1272 papers
Fluid dynamics explores how liquids and gases move, shaping everything from weather patterns to the flow of blood through our veins. This field bridges the gap between abstract mathematical equations and the tangible forces that drive our physical world, offering insights into turbulence, aerodynamics, and fluid behavior in complex environments.
On Gist.Science, we process every new preprint in this category directly from arXiv to make cutting-edge research accessible to everyone.
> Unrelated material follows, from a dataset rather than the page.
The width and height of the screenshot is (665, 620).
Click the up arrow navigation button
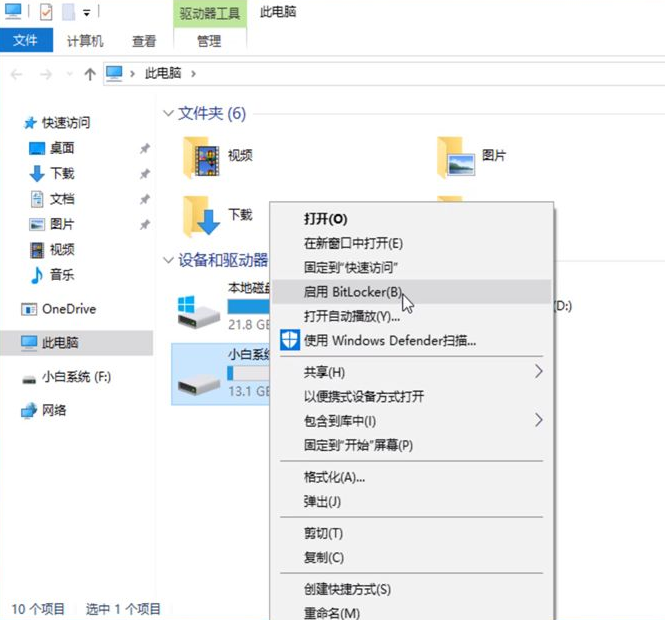point(90,74)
Each paper is transformed into a clear, plain-language overview alongside a detailed technical summary, ensuring both students and experts can grasp the latest findings without getting lost in dense jargon.
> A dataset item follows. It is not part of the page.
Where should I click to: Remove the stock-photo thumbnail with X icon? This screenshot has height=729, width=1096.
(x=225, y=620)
Below, you will find the most recent studies in fluid dynamics, curated and explained for a broader audience.
This paper demonstrates that applying a wavy-wall geometry to the suction side of a NACA4412 airfoil at Re_tau = 3000 significantly delays turbulent separation and increases the friction coefficient by up to 42.3% by enhancing small-scale streamwise convection and sweeping motions, provided the geometry avoids inducing detrimental large-scale flow separations.
This study demonstrates that engraving vertical grooves on condensing plates can transform the inherently stochastic process of edge dripping into a spatially organized and temporally regular release mechanism by redirecting surface flow into geometry-defined drainage paths, thereby enabling precise control over water detachment for applications in dew harvesting and passive cooling.
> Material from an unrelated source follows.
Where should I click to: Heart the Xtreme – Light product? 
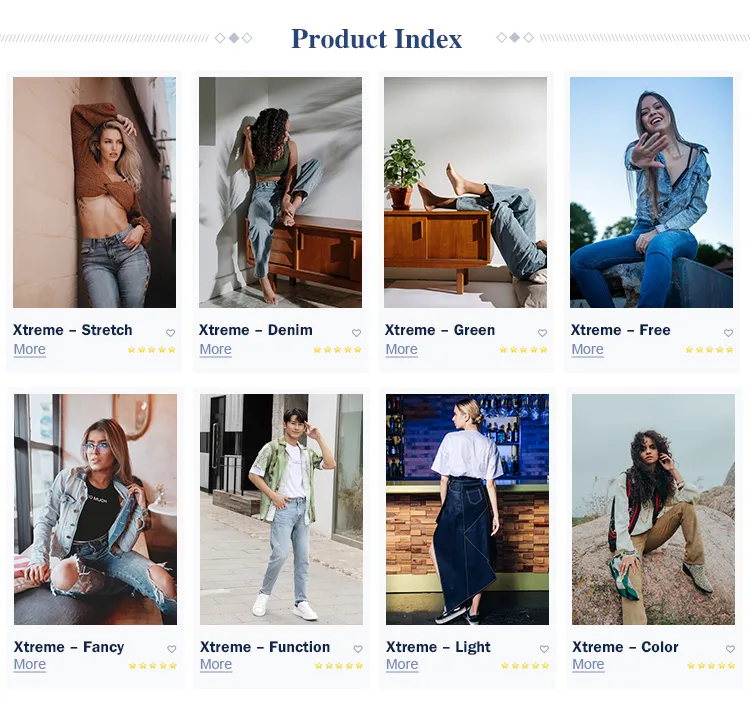click(543, 649)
This paper provides a rigorous mathematical justification for damped-driven wave turbulence theory by proving that the stochastic dynamics of the nonlinear Schrödinger equation converge to a deterministic kinetic equation under specific scaling limits, thereby establishing a formal framework for the turbulent energy cascade observed in empirical studies.
This paper presents a physics-informed detection framework that overcomes the invisibility limitation of refractive index matching by locating transparent spheres within tomographic data, thereby enabling the first direct calculation of drag and lift histories on freely moving bodies through simultaneous analysis of velocity, pressure, and wake structures.
This paper presents an adaptive sampling framework that couples a classifier network with a deep generative model (KRnet) to efficiently detect hydrodynamic bifurcation boundaries by iteratively concentrating computational resources in high-uncertainty regions, thereby significantly reducing the number of required Navier-Stokes simulations.
This paper proposes a distributed Physics-Informed Neural Network framework utilizing spatiotemporal domain decomposition, reference anchor normalization, and CUDA-accelerated training to achieve scalable, high-fidelity flow reconstruction while resolving pressure indeterminacy and computational bottlenecks.
This paper demonstrates that a stochastic Lorenz system serves as a faithful low-dimensional surrogate for mean-wind reversals in Rayleigh-Bénard convection, revealing that the non-Gaussian, multifractal statistics of lobe-switching times arise from multiplicative intermittency characteristic of turbulence.
This paper presents a data-driven platform using Physics-Informed Neural Networks (PINNs) embedded with the nonlocal granular fluidity (NGF) model to accurately solve forward granular flow problems and infer key material parameters, such as the nonlocal amplitude, from sparse experimental observations where traditional local models fail.
This paper presents numerical results showing that while a free swirling jet driven by an azimuthal body force can amplify magnetic fields, the resulting instability is convective rather than self-sustaining, necessitating specific modifications to achieve a working laboratory dynamo.
This study combines experiments and numerical simulations to demonstrate that nanosecond laser impacts on free-falling liquid tin droplets generate singular jets with velocities up to ten times the impact speed, a phenomenon driven by the interplay between radial flow and droplet curvature during retraction and governed by the impact Weber number and laser pressure width.